Éditorial du BGV n°217
CQFD
Ça veut dire quoi, madame ? Comme un code secret, que seules les personnes autorisées connaitraient, on est fier de le reconnaître, de le comprendre puis de l’utiliser. Curieux, nos élèves s’interrogent, ils sont pleins de ressources. Ils veulent comprendre, savoir, dans tous les domaines. Chacun ses points forts, mais ils font souvent preuve de bonne volonté. Ils suivent docilement le cours des réformes, subissent les changements de programmes intempestifs, s’adaptant tant bien que mal. Ils nous demandent du soutien, ils veulent du temps pour réussir, car ils savent qu’ils en sont capables. Ils sont la richesse de notre pays : nos futurs citoyens, ingénieurs, agriculteurs, sportifs, journalistes, soignants, chercheurs, spationautes, artistes, entrepreneurs et autres artisans. Et nous sommes fiers de les accompagner.

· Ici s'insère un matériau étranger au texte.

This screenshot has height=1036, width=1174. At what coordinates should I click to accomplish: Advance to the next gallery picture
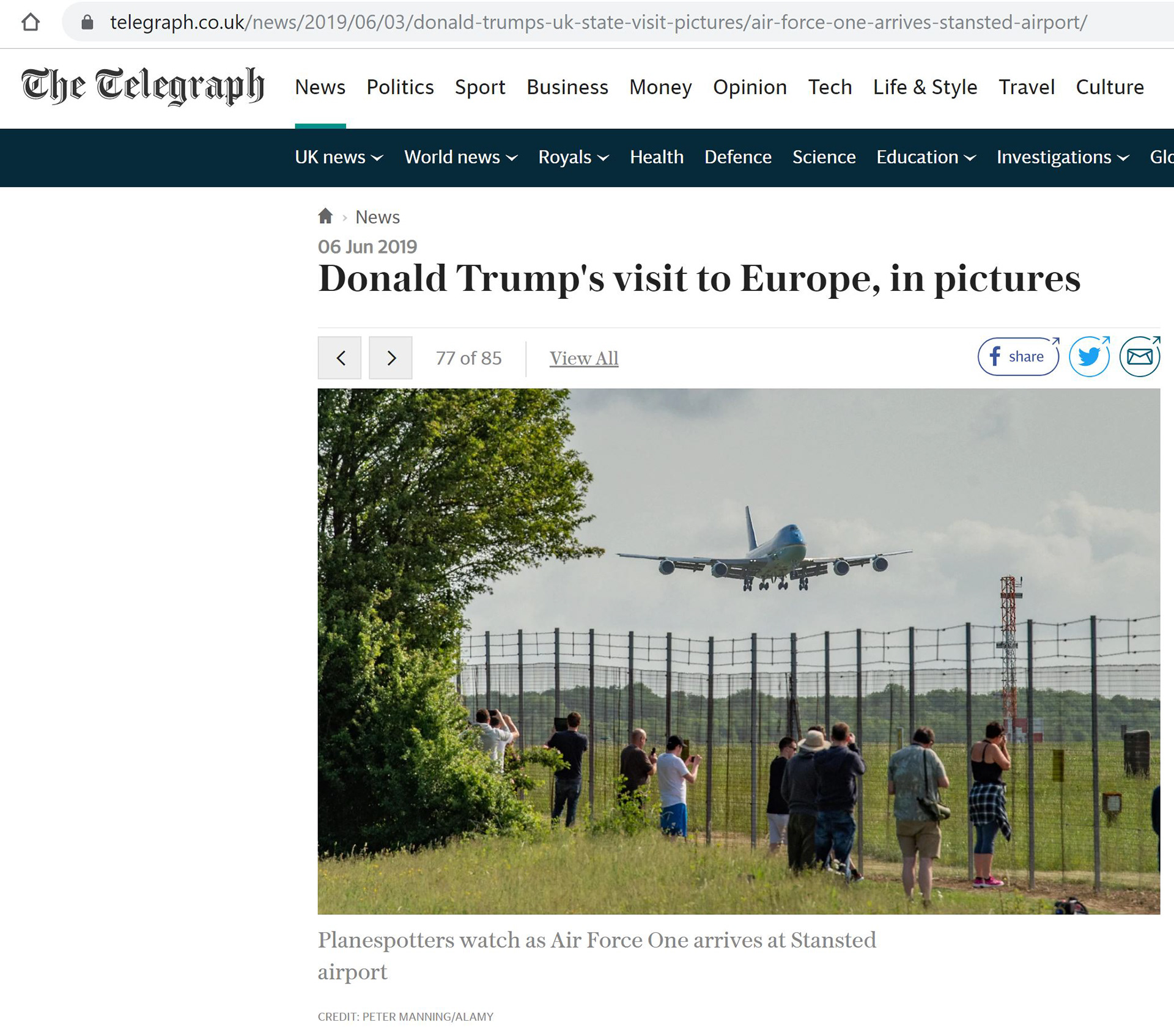[x=391, y=358]
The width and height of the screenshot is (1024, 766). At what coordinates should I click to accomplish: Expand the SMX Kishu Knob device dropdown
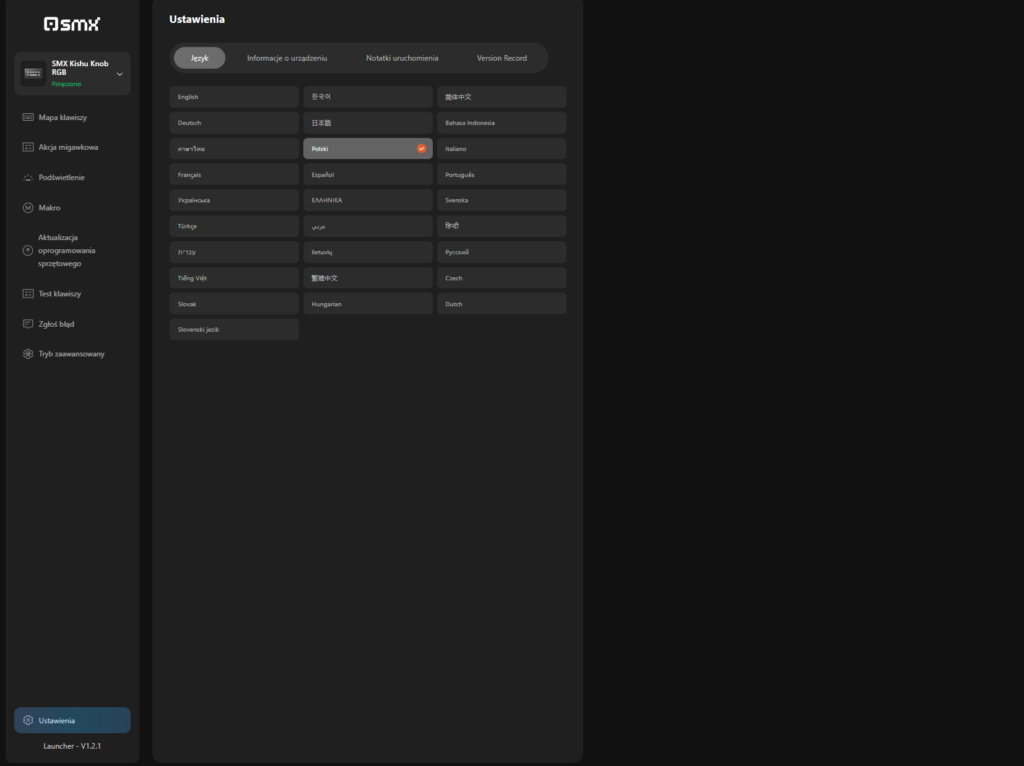tap(119, 74)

Quand est-ce qu’on l’utilise, cet étrange CQFD ? C’est une manière de terminer en beauté. Des arguments pertinents qui trouvent leur place dans un raisonnement clair, limpide, inattaquable. La satisfaction d’avoir réussi à transformer une question en une réponse évidente. Toute la joie de ceux qui font vivre les mathématiques. On apprend petit à petit : on s’interroge, on devine, on cherche, on représente, on modélise, on calcule. On trouve un chemin vers la solution dans ce qui paraissait un labyrinthe difficile puis on met en forme un raisonnement, on l’améliore, le perfectionne jusqu’à pouvoir le présenter, l’offrir aux autres. Cet acronyme est le point final qui clôt le questionnement en apothéose.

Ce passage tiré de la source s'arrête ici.